‘Shall you desire to call your husband a fool?’
‘My husband!’
‘He will, I suppose, be at least as dear to
you as a brother?’
‘I never had a brother.’
‘Your sister, then! It is the same, I suppose?’
’If I were to have a husband, I hope he would
be the dearest to me of all. Unless he were so,
he certainly would not be my husband. But between
a man and his wife there does not spring up that playful,
violent intimacy admitting of all liberties, which
comes from early nursery associations; and, then,
there is the difference of sex.’
‘I should not like my wife to call me a fool,’
he said.
’I hope she may never have occasion to do so,
Mr Glascock.

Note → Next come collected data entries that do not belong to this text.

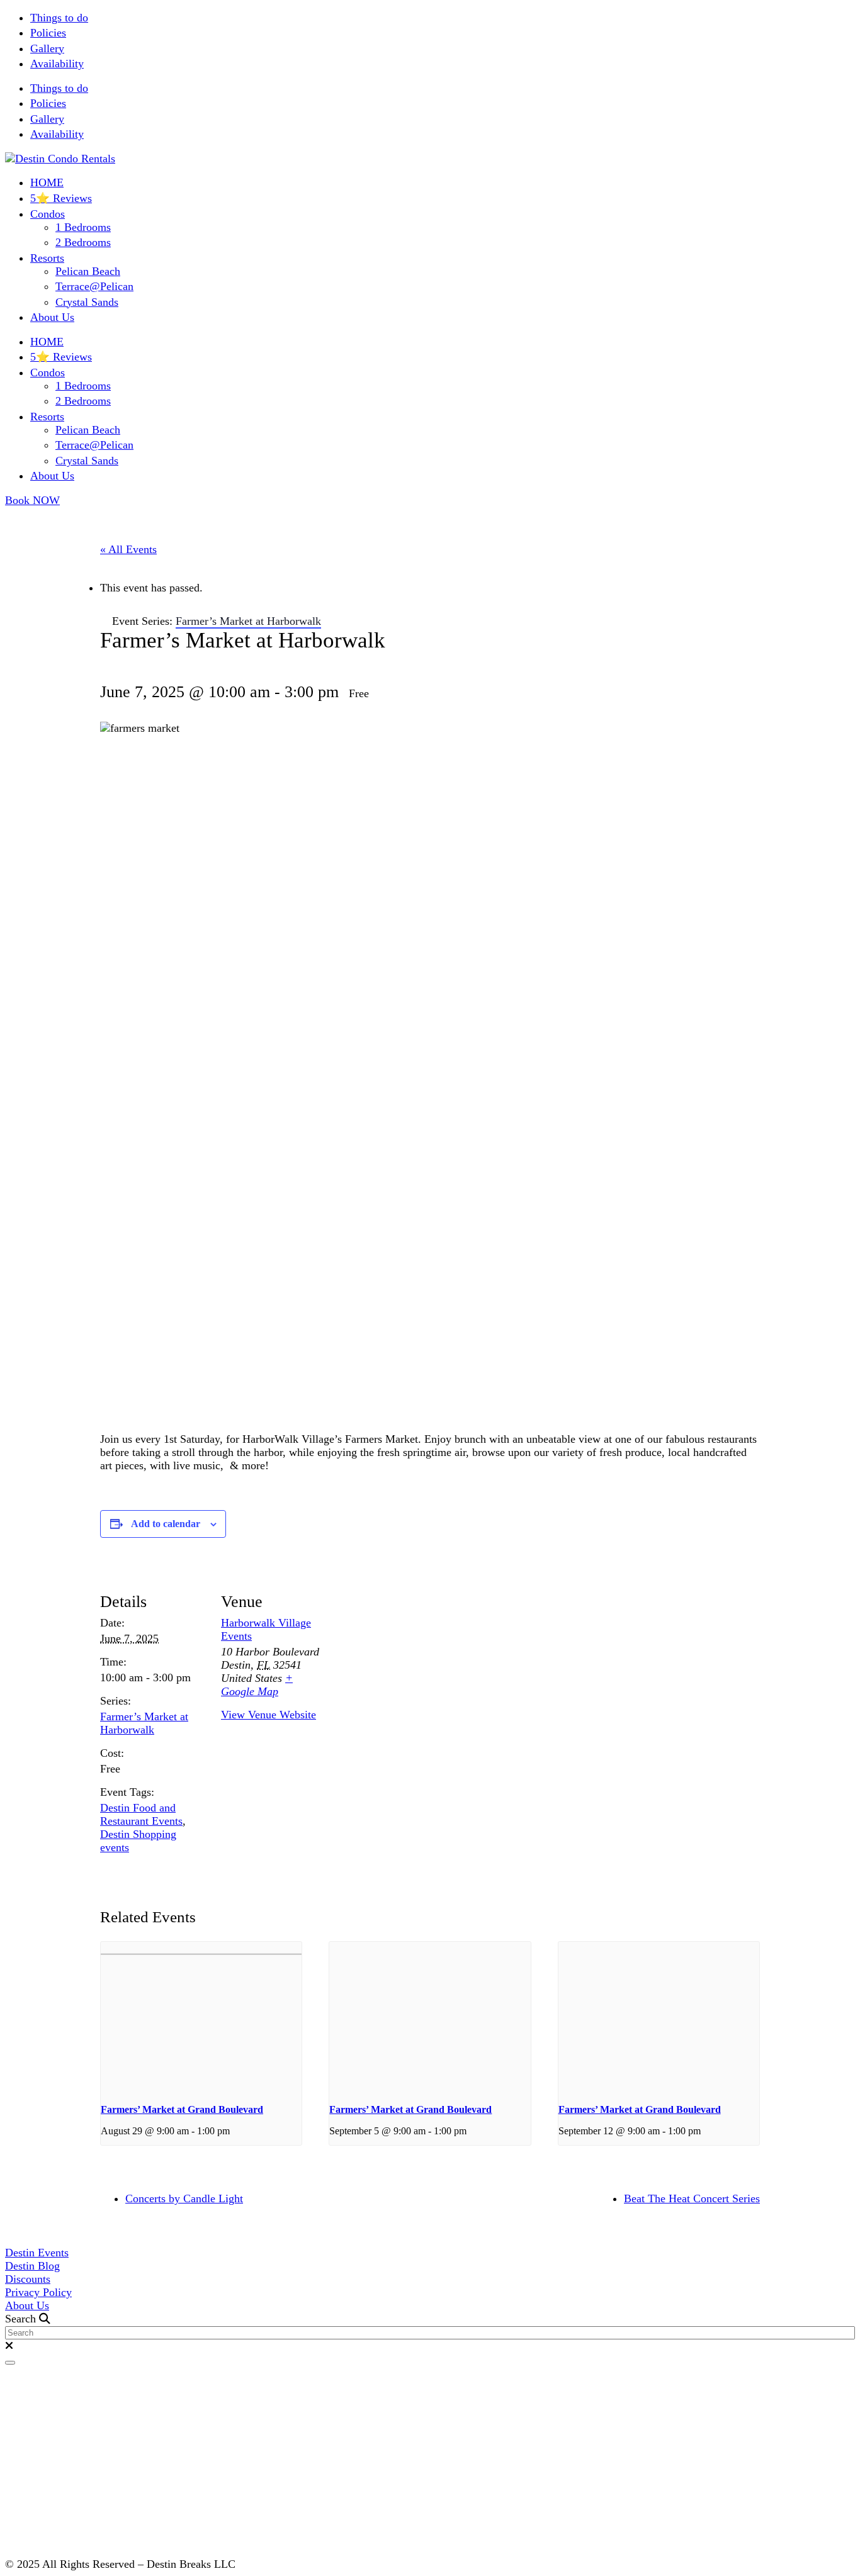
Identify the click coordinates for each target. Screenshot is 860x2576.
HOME (47, 182)
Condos (47, 214)
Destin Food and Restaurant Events (141, 1814)
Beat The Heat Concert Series (692, 2198)
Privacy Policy (38, 2292)
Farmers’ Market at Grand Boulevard (182, 2109)
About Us (52, 317)
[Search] (10, 2363)
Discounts (27, 2279)
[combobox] (430, 2332)
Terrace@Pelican (94, 286)
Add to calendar (165, 1523)
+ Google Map (257, 1685)
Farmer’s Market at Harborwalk (144, 1723)
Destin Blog (32, 2266)
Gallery (47, 48)
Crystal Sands (86, 302)
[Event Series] (234, 2130)
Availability (57, 63)
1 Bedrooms (83, 227)
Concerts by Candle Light (184, 2198)
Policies (48, 32)
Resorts (47, 258)
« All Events (128, 549)
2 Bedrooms (83, 242)
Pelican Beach (87, 271)
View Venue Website (268, 1714)
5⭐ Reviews (61, 198)
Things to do (59, 17)
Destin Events (37, 2252)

Marry an English wife in your own
class as, of course, you will and then you will be
safe.’
‘But I have set my heart fast on marrying an
American wife,’ he said.
’Then I can’t tell what may befall you.
It’s like enough, if you do that, that you may
be called by some name you will think hard to bear.
But you’ll think better of it. Like should
pair with like, Mr Glascock. If you were to marry
one of our young women, you would lose in dignity
as much as she would lose in comfort.’ Then
they parted, and she went off to say farewell to other
guests. The manner in which she had answered
what he had said to her had certainly been of a nature
to stop any further speech of the same kind.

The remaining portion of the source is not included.